## Your instructions
Copy the full listing exactly.

## Exercise material
==================================================
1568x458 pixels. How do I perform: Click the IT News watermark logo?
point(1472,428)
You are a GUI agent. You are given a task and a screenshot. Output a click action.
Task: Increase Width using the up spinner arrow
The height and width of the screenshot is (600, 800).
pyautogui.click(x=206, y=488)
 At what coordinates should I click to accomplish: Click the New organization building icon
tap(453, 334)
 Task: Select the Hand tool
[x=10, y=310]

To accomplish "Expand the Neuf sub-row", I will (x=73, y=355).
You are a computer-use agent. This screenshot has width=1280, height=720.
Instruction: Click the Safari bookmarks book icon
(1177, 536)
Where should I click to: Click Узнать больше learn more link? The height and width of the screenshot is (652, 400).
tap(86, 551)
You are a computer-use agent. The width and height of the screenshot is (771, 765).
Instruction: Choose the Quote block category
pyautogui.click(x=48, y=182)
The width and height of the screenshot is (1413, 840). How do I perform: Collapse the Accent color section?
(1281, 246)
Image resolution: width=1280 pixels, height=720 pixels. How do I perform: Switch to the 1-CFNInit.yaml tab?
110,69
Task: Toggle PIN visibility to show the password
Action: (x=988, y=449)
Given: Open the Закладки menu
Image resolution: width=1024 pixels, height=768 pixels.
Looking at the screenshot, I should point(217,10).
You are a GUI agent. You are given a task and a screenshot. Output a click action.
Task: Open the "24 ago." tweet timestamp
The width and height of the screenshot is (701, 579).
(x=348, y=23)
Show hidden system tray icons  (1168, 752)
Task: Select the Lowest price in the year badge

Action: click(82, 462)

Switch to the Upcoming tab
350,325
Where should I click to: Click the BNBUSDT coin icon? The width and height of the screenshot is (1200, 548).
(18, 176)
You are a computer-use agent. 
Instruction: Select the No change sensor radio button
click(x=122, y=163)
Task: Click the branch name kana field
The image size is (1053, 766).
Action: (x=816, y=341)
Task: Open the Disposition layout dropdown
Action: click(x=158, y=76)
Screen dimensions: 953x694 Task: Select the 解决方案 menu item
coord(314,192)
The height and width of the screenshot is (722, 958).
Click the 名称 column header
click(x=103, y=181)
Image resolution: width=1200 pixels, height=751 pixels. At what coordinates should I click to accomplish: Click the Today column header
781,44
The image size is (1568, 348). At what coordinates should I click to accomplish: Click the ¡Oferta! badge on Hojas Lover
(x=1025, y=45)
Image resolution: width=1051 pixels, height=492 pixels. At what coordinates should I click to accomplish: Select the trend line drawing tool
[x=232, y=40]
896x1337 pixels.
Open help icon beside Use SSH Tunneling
==================================================
## Response to this exercise
1568x458 pixels. How do I perform: Click the IT News watermark logo?
point(1472,428)
You are a GUI agent. You are given a task and a screenshot. Output a click action.
Task: Increase Width using the up spinner arrow
The height and width of the screenshot is (600, 800).
pyautogui.click(x=206, y=488)
 At what coordinates should I click to accomplish: Click the New organization building icon
tap(453, 334)
 Task: Select the Hand tool
[x=10, y=310]

To accomplish "Expand the Neuf sub-row", I will (x=73, y=355).
You are a computer-use agent. This screenshot has width=1280, height=720.
Instruction: Click the Safari bookmarks book icon
(1177, 536)
Where should I click to: Click Узнать больше learn more link? The height and width of the screenshot is (652, 400).
tap(86, 551)
You are a computer-use agent. The width and height of the screenshot is (771, 765).
Instruction: Choose the Quote block category
pyautogui.click(x=48, y=182)
The width and height of the screenshot is (1413, 840). How do I perform: Collapse the Accent color section?
(1281, 246)
Image resolution: width=1280 pixels, height=720 pixels. How do I perform: Switch to the 1-CFNInit.yaml tab?
110,69
Task: Toggle PIN visibility to show the password
Action: (x=988, y=449)
Given: Open the Закладки menu
Image resolution: width=1024 pixels, height=768 pixels.
Looking at the screenshot, I should point(217,10).
You are a GUI agent. You are given a task and a screenshot. Output a click action.
Task: Open the "24 ago." tweet timestamp
The width and height of the screenshot is (701, 579).
(x=348, y=23)
Show hidden system tray icons  (1168, 752)
Task: Select the Lowest price in the year badge

Action: click(82, 462)

Switch to the Upcoming tab
350,325
Where should I click to: Click the BNBUSDT coin icon? The width and height of the screenshot is (1200, 548).
(18, 176)
You are a computer-use agent. 
Instruction: Select the No change sensor radio button
click(x=122, y=163)
Task: Click the branch name kana field
The image size is (1053, 766).
Action: (x=816, y=341)
Task: Open the Disposition layout dropdown
Action: click(x=158, y=76)
Screen dimensions: 953x694 Task: Select the 解决方案 menu item
coord(314,192)
The height and width of the screenshot is (722, 958).
Click the 名称 column header
click(x=103, y=181)
Image resolution: width=1200 pixels, height=751 pixels. At what coordinates should I click to accomplish: Click the Today column header
781,44
The image size is (1568, 348). At what coordinates should I click to accomplish: Click the ¡Oferta! badge on Hojas Lover
(x=1025, y=45)
Image resolution: width=1051 pixels, height=492 pixels. At what coordinates should I click to accomplish: Select the trend line drawing tool
[x=232, y=40]
896x1337 pixels.
Open help icon beside Use SSH Tunneling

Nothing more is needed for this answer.